[Document excerpt]
Patients were assessed using the Khorana risk score, which is a score to estimate the risk of VTE in patients with cancer; 0 indicates low risk, 1 to 2 indicates intermediate risk, and 3 and above indicates high risk of embolic disease.

The data were gathered on numerous known risk factors for venous and arterial thrombosis including age, BMI, prior history of thrombosis, recent surgery, hereditary thrombophilia (e.g., presence of factor V Leiden), systemic inflammatory disease (e.g., systemic lupus erythromatosis, rheumatoid arthritis, and inflammatory bowel disease), presence of brain metastases, hypertension, hyperlipidemia, diabetes mellitus, atrial fibrillation, heart failure, and known atherosclerosis.

The primary endpoint was venous and/or arterial thromboembolic events while on abemaciclib or within 30 days of discontinuation of treatment.
[/Document excerpt]
§ What you will do:
a) Copy the passage on thrombosis in patients taking abemaciclib word for word, starting at "The data were" and ending at "and known atherosclerosis.".
b) In the passage on thrombosis in patients taking abemaciclib, which Khorana risk score values mean a high risk of embolic disease?
c) Continue the passage on thrombosis in patients taking abemaciclib, picking up after its last sentence.
[Entries shown]
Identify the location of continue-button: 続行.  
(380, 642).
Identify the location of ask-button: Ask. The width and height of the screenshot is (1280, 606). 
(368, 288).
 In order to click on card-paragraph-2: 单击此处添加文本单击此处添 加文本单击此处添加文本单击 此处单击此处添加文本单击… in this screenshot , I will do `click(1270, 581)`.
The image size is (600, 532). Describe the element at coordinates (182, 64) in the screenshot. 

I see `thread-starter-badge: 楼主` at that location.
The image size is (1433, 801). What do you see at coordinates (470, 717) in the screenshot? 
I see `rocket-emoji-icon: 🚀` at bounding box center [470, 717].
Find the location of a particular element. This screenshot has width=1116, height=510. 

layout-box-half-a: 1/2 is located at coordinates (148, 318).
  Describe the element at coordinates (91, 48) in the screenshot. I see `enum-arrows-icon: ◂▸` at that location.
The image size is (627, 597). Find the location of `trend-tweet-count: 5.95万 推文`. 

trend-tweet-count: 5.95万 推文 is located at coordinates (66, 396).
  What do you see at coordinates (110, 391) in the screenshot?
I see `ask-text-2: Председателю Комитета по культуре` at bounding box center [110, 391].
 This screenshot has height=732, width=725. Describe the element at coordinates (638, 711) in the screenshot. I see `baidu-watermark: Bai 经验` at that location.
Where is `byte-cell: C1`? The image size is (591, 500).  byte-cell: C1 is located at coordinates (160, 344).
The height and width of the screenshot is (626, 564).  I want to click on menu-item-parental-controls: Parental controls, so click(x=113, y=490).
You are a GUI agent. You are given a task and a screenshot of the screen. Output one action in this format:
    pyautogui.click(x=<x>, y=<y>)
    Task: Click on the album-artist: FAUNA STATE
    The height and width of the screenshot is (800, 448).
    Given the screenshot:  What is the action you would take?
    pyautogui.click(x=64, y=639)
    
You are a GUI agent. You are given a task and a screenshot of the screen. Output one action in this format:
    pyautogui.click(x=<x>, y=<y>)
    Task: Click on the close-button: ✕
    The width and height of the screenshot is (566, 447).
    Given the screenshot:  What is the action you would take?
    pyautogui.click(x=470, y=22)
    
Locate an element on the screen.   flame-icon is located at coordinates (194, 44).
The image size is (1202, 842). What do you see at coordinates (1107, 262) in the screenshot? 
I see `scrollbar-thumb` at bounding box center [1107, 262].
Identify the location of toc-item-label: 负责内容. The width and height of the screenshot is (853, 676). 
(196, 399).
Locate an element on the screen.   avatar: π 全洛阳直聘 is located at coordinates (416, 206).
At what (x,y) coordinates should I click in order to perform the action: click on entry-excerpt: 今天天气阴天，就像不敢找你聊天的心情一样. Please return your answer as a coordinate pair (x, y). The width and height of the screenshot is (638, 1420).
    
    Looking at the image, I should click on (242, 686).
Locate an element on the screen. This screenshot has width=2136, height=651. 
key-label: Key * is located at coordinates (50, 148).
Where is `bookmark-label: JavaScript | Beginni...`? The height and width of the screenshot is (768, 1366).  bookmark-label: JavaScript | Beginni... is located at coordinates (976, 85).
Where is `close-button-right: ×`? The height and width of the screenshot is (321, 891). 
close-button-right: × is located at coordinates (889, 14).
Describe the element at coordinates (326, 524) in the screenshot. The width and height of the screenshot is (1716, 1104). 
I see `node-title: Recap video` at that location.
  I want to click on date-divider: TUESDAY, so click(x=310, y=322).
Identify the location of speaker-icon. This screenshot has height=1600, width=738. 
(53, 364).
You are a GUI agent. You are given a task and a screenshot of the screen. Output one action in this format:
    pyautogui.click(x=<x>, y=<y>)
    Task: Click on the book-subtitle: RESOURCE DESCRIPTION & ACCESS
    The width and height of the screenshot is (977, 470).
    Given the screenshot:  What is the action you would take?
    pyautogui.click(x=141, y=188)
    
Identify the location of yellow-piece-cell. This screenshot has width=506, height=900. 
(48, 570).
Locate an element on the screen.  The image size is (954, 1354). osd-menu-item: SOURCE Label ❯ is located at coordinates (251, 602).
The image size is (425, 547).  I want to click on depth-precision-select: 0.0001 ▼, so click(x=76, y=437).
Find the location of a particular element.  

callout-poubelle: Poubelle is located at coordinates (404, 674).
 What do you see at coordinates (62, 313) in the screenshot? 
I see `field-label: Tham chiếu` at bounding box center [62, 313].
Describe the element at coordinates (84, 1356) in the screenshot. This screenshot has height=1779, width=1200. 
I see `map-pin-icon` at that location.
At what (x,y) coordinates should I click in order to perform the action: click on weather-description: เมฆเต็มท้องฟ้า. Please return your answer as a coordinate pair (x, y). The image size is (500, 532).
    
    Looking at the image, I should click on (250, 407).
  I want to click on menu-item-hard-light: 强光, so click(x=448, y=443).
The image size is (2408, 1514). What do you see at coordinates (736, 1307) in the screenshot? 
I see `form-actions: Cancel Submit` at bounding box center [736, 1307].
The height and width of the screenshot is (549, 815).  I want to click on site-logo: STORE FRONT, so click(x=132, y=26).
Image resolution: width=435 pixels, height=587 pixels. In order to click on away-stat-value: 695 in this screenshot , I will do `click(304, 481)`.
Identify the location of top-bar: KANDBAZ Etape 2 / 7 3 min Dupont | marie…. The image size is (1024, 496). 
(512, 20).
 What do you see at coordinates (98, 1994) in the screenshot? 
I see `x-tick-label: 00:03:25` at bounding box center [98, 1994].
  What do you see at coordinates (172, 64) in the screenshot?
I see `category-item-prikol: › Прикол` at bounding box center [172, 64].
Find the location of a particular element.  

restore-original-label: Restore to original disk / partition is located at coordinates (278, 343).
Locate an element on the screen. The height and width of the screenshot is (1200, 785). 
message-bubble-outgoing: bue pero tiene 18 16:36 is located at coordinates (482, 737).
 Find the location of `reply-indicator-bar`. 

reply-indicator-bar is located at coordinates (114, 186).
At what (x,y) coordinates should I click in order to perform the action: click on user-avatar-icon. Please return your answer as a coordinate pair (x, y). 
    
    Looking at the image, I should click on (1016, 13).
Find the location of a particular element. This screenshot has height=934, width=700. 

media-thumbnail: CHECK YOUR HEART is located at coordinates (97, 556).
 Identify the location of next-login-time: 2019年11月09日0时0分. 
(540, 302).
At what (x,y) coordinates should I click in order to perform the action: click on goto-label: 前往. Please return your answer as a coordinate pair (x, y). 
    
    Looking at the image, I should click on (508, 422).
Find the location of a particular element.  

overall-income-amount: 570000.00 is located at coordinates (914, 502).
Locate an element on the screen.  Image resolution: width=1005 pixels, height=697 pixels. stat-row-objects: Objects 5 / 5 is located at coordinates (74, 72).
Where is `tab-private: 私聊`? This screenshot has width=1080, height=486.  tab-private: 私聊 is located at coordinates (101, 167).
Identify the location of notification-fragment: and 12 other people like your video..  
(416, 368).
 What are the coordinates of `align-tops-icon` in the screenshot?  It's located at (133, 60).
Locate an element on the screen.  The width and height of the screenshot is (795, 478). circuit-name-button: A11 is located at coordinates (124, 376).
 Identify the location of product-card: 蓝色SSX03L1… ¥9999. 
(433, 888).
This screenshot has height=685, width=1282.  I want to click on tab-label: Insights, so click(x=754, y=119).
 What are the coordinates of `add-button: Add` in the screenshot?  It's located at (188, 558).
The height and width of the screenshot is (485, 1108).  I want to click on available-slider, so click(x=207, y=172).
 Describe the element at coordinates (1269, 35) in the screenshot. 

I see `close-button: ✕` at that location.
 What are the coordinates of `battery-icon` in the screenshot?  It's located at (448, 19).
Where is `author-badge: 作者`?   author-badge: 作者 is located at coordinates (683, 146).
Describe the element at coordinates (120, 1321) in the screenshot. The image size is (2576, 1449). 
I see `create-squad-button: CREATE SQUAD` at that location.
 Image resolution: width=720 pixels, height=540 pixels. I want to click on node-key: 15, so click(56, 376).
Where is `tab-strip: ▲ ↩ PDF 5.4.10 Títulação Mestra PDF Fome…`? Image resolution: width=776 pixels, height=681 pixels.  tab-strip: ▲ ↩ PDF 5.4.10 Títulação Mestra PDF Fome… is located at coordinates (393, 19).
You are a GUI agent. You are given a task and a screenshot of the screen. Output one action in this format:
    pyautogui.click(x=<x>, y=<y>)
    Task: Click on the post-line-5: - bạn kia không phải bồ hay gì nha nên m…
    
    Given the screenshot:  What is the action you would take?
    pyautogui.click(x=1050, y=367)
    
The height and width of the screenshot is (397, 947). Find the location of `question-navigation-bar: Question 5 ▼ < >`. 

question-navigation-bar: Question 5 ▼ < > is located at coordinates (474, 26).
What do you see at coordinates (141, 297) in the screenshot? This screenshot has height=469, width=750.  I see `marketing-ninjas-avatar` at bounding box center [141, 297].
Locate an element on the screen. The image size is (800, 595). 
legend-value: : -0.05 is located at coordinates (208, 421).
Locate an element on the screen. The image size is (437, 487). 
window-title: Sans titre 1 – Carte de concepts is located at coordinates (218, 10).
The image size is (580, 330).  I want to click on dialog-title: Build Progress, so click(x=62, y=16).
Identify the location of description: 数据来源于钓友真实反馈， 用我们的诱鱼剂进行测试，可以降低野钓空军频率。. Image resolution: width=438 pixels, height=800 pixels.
[/Entries shown]
§ Responses to the tasks:
a)
The data were gathered on numerous known risk factors for venous and arterial thrombosis including age, BMI, prior history of thrombosis, recent surgery, hereditary thrombophilia (e.g., presence of factor V Leiden), systemic inflammatory disease (e.g., systemic lupus erythromatosis, rheumatoid arthritis, and inflammatory bowel disease), presence of brain metastases, hypertension, hyperlipidemia, diabetes mellitus, atrial fibrillation, heart failure, and known atherosclerosis.

b) A score of 3 and above.

c)
A total of 364 patients were included in the study, of whom 360 were female. The majority of patients (88.7%) were postmenopausal. The median age was 61 years. Most patients (87.9%) were White. Endocrine therapy was used concomitantly in 80% of patients, with fulvestrant being the most common agent (48.1%). An additional 19 patients (5.2%) received tamoxifen.

Fifty-one patients (14%) received long-term anticoagulation, 31 patients (8.5%) of whom received direct oral anticoagulants and 47 patients (12.9%) of whom were on long-term antiplatelet therapy (e.g., aspirin). Most patients (93.1%) had a low to intermittent risk of VTE as determined by the Khorana risk score. The median duration of abemaciclib therapy was 5.5 months, with a median duration of follow-up of 12.7 months.

Almost three-quarters of patients (73.4%) had invasive ductal carcinoma, and almost all (99.5%) were estrogen-receptor positive, while only 78.3% were also progesterone-receptor positive. Brain metastases were present in 19.5% of patients.

The investigators found that 7.4% of patients (n = 27) had thrombotic events, with 4.7% experiencing a VTE, 2.5% having an arterial thrombosis, and 0.3% experiencing both types. The most common VTE was a pulmonary embolism, which occurred in 1.9% of patients, and the most common arterial event, which occurred in 1.1% of patients, was stroke. The median time to either type of thromboembolic event was 2.8 months.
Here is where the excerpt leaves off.